The issue here is how complicated is each statement, when formulated as a claim about the natural numbers (the Riemann hypothesis can be made into such statement).
For the purpose of this discussion we work in the natural numbers, with $+,\cdot$ and the successor function, and Peano Axioms will be our base theory; so by "true" and "false" we mean in the natural numbers and "provable" means from Peano Arithmetic.
We will say that a statement is "simple" if in order to verify it, you absolutely know that you do not have to check all the natural numbers. (The technical term here is "bounded" or "$\Delta_0$".)
For example, "There is a prime number small than $x$" is a simple statement, since verifying whether or not some $n$ is prime requires only checking its divisibility by numbers less than $n$. So we only need to check numbers below $x$ in order to verify this.
On the other hand, "There is a Fermat prime larger than $x$" is not a simple statement, since possibly this is false but only checking all the numbers above $x$ will tell us the truth of this statement.
The trick is that a simple statement is true if and only if it is provable. This requires some work, but it is not incredibly difficult to show. Alas, most interesting questions cannot be formulated as simple statements. Luckily for us, this "provable if and only if true" can be pushed a bit more.
We say that a statement is "relatively simple" if it has the form "There exists some value for $x$ such that plugging it in will turn the statement simple". (The technical term is $\Sigma_1$ statement.)

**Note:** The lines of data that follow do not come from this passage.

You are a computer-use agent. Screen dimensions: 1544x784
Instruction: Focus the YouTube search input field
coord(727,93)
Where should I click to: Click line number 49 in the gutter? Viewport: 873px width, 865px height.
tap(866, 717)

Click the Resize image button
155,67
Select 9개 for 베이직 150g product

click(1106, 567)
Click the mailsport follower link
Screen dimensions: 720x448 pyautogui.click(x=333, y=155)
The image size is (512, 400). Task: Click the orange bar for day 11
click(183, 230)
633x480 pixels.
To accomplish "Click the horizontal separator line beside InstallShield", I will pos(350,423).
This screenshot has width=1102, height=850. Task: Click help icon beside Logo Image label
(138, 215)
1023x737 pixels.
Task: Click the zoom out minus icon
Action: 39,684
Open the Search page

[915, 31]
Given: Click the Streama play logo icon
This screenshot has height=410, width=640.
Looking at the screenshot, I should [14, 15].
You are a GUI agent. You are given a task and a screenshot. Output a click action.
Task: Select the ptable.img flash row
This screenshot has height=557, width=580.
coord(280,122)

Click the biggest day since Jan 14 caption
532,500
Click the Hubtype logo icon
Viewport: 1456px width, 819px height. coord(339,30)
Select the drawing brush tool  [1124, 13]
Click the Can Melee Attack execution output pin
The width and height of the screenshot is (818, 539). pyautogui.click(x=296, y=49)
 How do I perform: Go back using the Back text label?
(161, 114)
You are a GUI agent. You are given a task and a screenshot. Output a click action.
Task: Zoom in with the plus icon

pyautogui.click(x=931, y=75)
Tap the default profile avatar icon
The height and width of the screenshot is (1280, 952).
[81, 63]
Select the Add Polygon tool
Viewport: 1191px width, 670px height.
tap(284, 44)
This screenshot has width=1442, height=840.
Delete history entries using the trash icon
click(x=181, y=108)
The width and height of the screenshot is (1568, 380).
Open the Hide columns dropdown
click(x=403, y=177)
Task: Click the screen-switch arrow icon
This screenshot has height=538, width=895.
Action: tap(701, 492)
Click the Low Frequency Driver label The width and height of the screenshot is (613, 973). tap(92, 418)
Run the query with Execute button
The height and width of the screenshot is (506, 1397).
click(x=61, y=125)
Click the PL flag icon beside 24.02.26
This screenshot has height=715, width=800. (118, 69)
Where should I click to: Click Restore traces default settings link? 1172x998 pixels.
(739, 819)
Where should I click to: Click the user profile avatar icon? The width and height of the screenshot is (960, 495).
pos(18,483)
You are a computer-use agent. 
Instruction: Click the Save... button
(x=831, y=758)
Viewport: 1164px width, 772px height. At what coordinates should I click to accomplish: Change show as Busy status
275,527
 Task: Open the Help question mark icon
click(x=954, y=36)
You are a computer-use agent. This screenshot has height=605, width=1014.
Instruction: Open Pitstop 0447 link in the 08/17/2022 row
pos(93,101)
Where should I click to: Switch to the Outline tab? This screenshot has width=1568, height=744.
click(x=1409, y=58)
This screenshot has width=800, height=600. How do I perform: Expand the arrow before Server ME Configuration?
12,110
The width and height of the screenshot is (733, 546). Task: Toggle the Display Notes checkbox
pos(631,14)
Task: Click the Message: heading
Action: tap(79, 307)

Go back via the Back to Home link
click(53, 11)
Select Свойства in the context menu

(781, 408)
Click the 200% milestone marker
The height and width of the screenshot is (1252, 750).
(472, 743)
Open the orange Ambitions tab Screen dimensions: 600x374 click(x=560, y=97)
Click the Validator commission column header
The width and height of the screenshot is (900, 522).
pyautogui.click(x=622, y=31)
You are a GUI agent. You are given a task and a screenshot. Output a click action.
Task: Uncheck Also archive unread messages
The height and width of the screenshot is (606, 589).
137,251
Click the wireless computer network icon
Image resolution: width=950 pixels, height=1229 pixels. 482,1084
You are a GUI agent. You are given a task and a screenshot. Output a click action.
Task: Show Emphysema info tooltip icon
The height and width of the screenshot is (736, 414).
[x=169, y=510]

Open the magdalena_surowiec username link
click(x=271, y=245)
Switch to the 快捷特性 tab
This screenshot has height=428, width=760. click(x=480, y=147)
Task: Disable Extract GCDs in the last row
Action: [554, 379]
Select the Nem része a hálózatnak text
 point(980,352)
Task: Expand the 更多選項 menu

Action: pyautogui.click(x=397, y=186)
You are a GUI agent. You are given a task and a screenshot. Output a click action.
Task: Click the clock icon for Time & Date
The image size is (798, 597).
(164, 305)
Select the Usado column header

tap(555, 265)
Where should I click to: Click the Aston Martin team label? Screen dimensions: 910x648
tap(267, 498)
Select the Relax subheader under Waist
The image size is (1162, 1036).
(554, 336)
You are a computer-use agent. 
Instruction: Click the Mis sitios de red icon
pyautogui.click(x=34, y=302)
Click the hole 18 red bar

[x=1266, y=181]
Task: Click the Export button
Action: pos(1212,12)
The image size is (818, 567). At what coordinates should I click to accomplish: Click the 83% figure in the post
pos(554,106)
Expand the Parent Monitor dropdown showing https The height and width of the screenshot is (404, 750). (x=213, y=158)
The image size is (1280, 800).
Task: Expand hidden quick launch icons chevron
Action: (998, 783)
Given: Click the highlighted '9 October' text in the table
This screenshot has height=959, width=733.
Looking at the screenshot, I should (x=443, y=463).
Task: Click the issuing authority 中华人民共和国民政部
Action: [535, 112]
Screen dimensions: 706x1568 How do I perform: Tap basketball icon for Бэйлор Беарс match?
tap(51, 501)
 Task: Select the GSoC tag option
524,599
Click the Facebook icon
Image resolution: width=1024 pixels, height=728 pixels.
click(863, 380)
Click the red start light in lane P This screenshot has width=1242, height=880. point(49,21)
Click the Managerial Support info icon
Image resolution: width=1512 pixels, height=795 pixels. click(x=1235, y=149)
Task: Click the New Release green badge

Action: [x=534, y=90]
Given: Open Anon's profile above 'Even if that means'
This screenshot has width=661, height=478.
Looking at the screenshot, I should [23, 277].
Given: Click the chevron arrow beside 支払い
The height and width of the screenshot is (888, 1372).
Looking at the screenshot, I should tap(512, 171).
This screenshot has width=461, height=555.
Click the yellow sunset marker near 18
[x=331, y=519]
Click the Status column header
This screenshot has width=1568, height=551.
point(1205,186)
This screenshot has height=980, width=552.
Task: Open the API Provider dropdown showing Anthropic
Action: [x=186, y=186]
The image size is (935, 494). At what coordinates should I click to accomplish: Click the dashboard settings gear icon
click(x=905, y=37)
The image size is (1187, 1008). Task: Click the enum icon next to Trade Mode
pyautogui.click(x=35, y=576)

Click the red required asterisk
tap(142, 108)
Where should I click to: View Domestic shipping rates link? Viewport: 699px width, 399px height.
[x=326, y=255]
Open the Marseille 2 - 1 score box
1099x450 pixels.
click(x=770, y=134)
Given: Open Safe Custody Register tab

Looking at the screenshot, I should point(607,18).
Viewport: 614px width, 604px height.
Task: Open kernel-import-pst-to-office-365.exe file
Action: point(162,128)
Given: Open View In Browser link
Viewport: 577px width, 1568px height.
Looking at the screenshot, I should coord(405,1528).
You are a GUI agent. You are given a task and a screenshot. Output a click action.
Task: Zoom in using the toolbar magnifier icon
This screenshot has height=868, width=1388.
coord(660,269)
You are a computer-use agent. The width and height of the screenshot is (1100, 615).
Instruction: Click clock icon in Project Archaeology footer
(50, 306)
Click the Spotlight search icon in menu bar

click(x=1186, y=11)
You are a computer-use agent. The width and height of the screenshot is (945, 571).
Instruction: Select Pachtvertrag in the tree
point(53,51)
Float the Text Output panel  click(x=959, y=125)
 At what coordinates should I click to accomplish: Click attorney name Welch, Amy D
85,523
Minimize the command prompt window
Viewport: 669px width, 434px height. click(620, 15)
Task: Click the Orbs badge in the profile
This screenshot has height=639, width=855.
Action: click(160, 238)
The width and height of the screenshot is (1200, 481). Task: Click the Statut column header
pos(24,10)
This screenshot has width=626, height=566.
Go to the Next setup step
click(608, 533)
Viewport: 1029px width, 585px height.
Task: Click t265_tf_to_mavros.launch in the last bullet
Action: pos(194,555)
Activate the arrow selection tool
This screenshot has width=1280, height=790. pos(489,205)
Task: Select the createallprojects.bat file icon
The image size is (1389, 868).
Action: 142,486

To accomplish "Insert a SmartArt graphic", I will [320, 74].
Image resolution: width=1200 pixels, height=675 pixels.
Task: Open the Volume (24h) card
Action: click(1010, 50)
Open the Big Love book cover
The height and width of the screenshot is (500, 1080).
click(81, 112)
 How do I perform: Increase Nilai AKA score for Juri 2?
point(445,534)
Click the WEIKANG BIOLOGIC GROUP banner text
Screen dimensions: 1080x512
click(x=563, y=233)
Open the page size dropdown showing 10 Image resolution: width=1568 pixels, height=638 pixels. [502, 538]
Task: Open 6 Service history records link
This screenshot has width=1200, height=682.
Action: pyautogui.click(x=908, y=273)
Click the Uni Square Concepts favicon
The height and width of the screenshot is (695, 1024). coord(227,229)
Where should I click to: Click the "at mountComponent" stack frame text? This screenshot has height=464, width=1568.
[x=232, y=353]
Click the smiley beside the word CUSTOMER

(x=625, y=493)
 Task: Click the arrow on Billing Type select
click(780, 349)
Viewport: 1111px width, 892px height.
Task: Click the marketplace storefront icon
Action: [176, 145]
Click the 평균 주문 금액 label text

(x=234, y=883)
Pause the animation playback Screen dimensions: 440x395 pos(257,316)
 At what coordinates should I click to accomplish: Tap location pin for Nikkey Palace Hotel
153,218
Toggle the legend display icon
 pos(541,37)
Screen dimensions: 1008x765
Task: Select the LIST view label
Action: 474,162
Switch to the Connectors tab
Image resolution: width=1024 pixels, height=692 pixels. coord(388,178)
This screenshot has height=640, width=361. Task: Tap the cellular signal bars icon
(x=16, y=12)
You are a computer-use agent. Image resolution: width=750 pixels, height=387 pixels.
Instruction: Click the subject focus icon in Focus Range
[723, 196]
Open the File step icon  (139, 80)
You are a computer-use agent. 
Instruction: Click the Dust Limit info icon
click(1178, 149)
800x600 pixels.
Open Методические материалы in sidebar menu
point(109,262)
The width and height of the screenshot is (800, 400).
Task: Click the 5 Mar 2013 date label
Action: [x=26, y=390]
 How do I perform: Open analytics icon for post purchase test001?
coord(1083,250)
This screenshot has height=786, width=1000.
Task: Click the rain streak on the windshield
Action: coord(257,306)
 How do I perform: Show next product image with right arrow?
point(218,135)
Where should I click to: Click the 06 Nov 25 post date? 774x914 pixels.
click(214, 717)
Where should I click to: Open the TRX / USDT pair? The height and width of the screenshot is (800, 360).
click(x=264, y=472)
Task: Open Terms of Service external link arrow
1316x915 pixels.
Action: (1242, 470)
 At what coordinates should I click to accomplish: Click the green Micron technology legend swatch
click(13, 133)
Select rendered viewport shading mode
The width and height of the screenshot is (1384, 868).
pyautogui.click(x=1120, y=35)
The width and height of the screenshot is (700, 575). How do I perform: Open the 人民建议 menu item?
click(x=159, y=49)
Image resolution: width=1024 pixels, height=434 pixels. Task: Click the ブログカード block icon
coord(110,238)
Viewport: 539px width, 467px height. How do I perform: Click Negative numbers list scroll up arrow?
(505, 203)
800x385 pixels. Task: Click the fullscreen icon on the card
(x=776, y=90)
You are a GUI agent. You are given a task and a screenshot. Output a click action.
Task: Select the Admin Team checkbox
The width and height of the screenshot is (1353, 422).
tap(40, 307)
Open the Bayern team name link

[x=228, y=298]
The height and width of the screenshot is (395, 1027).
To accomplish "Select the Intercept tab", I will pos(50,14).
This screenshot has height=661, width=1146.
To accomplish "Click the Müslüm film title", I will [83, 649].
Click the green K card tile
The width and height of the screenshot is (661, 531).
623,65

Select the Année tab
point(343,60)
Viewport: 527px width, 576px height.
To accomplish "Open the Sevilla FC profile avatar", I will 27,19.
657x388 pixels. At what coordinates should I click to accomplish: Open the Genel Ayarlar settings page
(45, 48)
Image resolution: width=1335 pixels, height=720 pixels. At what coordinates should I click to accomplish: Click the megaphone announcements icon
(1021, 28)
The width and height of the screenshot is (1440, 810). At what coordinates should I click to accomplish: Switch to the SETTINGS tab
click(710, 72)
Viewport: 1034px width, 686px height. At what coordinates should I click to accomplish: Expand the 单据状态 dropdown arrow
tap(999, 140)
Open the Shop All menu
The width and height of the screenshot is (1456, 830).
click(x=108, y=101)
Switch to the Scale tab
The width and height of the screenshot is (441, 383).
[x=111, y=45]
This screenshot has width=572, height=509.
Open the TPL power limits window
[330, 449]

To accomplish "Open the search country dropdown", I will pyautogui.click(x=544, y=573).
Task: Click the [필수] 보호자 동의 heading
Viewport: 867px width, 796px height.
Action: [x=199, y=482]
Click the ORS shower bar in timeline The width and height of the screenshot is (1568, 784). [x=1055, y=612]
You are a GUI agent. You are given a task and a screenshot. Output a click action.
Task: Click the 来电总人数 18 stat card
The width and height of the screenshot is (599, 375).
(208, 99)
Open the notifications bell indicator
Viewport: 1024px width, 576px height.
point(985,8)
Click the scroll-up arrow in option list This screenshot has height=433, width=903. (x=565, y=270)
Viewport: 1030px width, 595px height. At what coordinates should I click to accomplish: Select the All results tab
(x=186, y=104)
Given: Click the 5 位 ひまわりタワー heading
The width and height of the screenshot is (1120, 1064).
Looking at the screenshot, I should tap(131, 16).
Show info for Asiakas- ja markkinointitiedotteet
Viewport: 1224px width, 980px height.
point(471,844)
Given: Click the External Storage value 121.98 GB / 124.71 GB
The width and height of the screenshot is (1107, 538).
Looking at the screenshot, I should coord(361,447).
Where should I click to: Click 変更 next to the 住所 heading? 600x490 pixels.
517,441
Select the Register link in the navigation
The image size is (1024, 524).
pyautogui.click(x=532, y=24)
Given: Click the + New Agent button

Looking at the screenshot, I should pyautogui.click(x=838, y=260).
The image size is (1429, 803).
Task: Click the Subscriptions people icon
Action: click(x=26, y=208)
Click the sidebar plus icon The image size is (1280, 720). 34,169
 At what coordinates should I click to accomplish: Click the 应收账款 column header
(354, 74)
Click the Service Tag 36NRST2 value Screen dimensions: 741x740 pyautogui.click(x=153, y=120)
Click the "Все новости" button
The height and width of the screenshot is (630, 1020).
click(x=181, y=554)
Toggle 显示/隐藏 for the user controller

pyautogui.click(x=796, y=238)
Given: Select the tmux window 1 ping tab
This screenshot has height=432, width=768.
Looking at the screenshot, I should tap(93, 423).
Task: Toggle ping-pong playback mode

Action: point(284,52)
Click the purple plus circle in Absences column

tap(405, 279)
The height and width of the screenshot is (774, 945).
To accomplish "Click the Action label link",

Looking back, the statement about the existence of a Fermat prime above $x$ is such statement. Because if $n>x$ is a Fermat prime, then the statement "$n$ is larger than $x$ and a Fermat prime" is now simple.
Using a neat little trick we can show that a relatively simple statement is also true if and only if it is provable.
And now comes the nice part. The Riemann hypothesis can be formulated as the negation of a relatively simple statement. So if the Riemann hypothesis was false, its negation was provable, so Riemann hypothesis would be refutable. This means that if you cannot disprove the Riemann hypothesis, it has to be true. The same can also be said on the Goldbach conjecture.
So both of these might turn to be independent, in the sense that they cannot be proved from Peano Arithmetic, but if you show that they are at least consistent, then you immediately obtain that they are true. And this would give us a proof of these statements from a stronger theory (e.g. set theory).
You could also ask the same about the twin prime conjecture. But this conjecture is no longer a relatively simple statement nor the negation of one. So the above does not hold for, and it is feasible that the conjecture is consistent, but false in the natural numbers.
Best Answer
The distribution of primes is not going to change. No matter what we discover about the Riemann hypothesis or any other area of math, the distribution of primes will not change.
The Riemann hypothesis implies a bound on the error term in the prime number theorem. Specifically, it implies that $\pi(x)=\frac x{\log x}+O(\sqrt x\log x)$. If the Riemann hypothesis is shown not to be true, then we will not know that this result is true. (I believe, though I may be wrong, that the result is implied by but not equivalent to the RH; correct me if I'm wrong.)
Now, any theoretical proof that the RH is false (or true) would almost certainly involve theory which would cast further light on the distribution of the primes in some regard which might be more valuable than the disproof (or proof) of the RH itself. A discovery of a zero not on the critical line would of course be less helpful in this regard.
In either case, it is unlikely that the RH has any direct connection to the twin prime conjecture, since twin primes occur with frequency at most $\frac 1{\log x}$ in the primes (Brun's theorem), so a bound on the error term in the prime number theorem is probably too specific a result to have much effect. The twin prime conjecture is more closely related to the occurrence of primes in polynomials, and so to conjectures such as Schinzel's Hypothesis H or the Bateman-Horn conjecture (each of which imply the twin prime conjecture) or Bunyakovsky's conjecture (a weaker version of the above two which does not).